**Brief:** The response should consist of the data below, copied exactly, with no pictures in it.

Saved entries
# # # # #

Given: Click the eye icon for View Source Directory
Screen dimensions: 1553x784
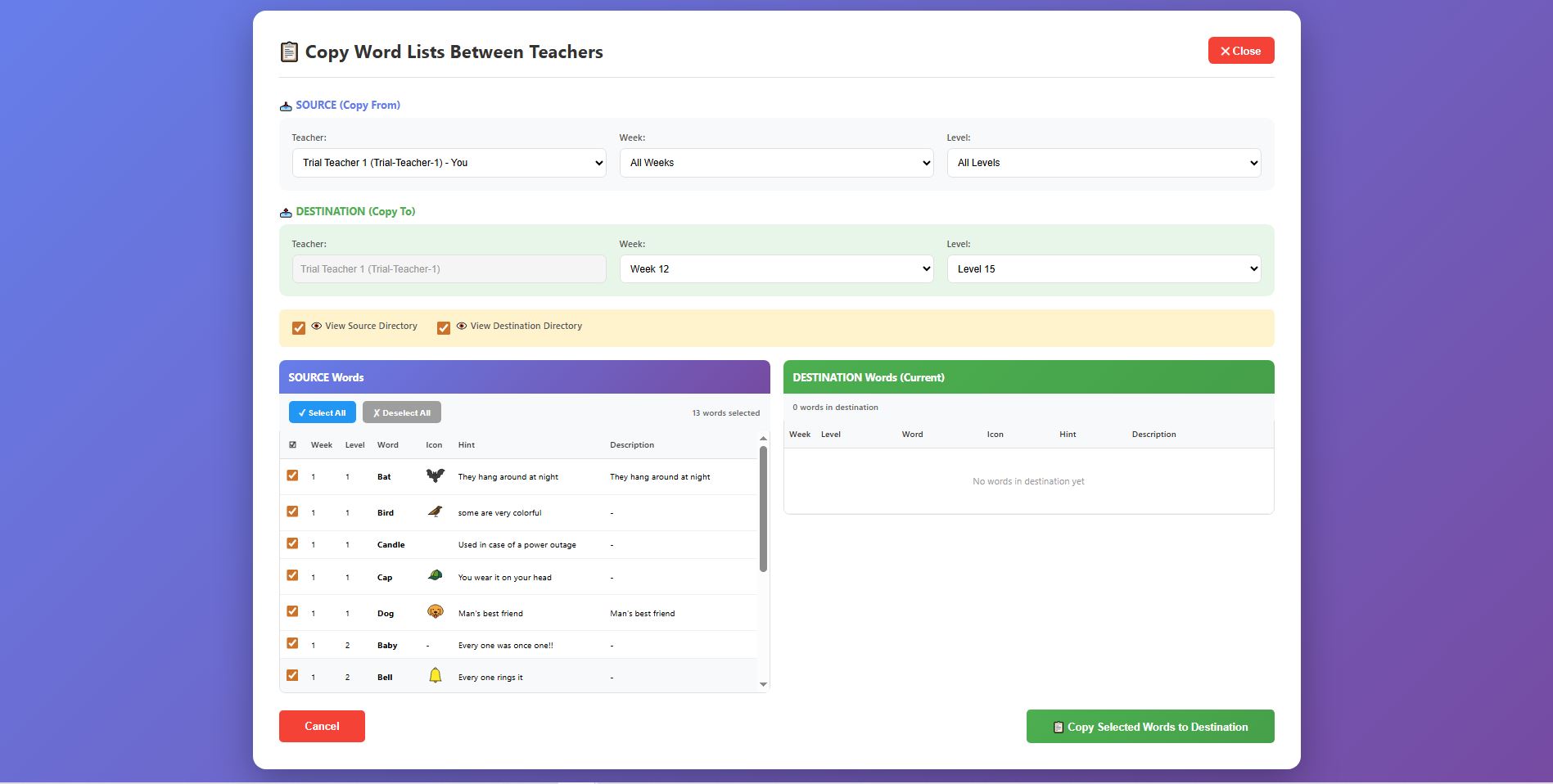Looking at the screenshot, I should 316,326.
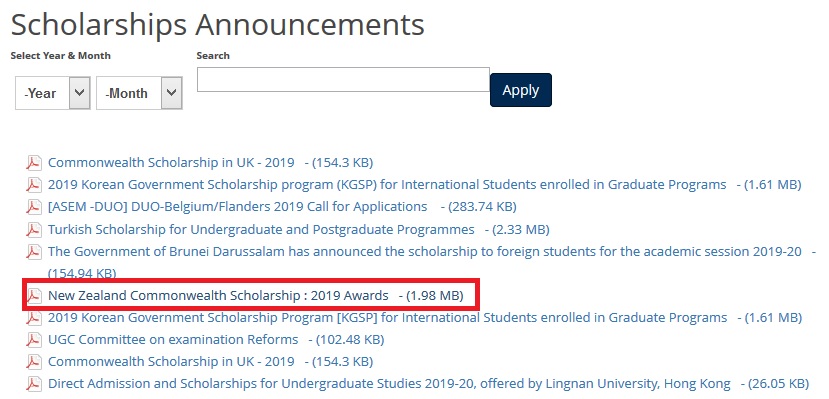
Task: Open the last Commonwealth Scholarship in UK - 2019 link
Action: [171, 361]
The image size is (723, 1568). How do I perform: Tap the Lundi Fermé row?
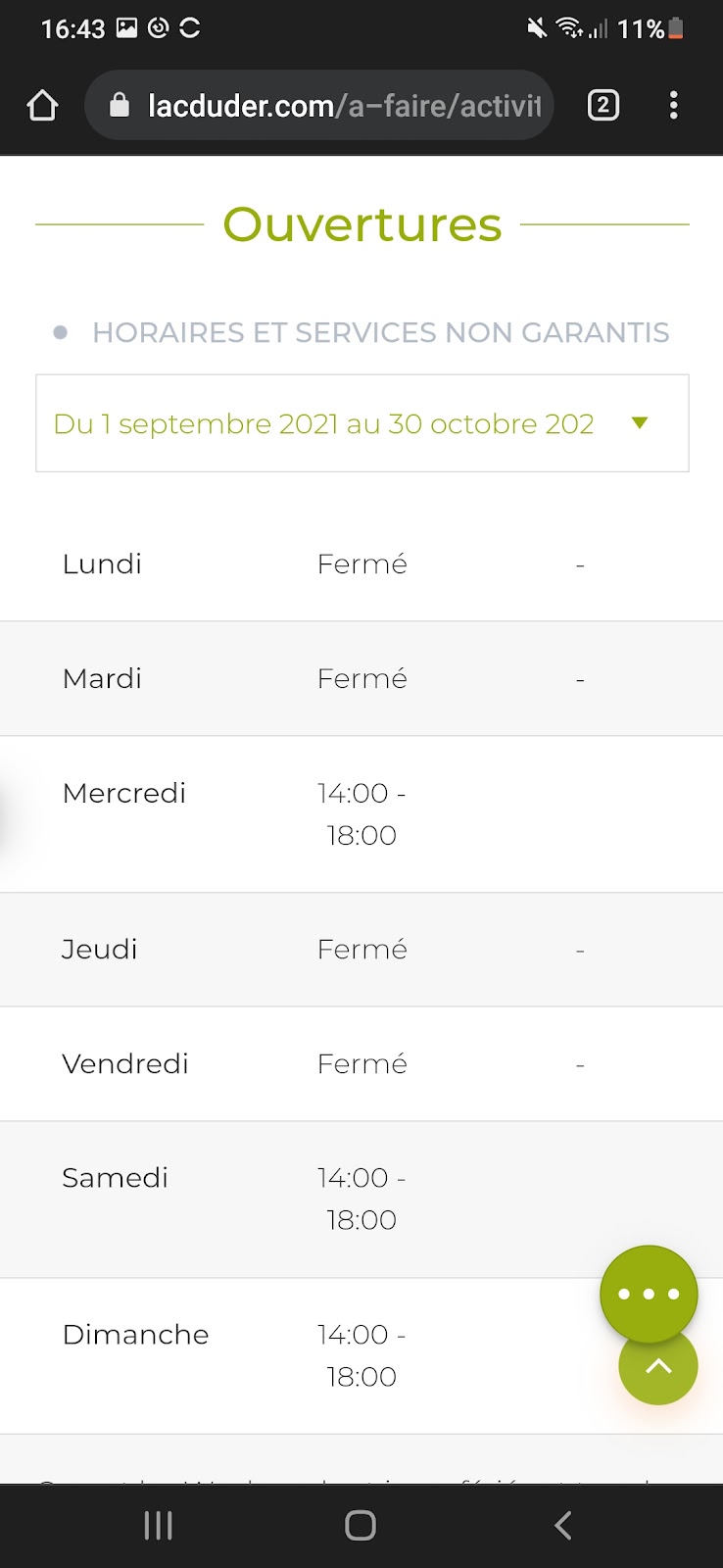[x=362, y=564]
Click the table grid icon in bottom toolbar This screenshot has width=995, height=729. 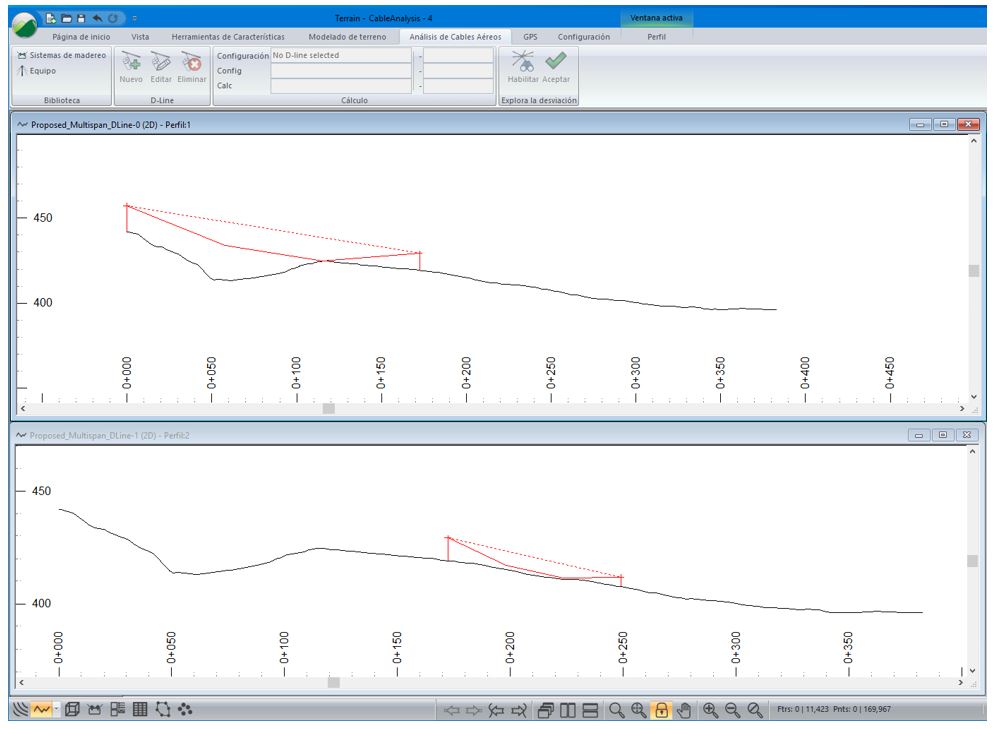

# # # # #

**Exercise result:**
Given: Click the eye icon for View Source Directory
Screen dimensions: 1553x784
Looking at the screenshot, I should 316,326.
Task: Open the last Commonwealth Scholarship in UK - 2019 link
Action: [171, 361]
The image size is (723, 1568). How do I perform: Tap the Lundi Fermé row?
[x=362, y=564]
Click the table grid icon in bottom toolbar This screenshot has width=995, height=729. 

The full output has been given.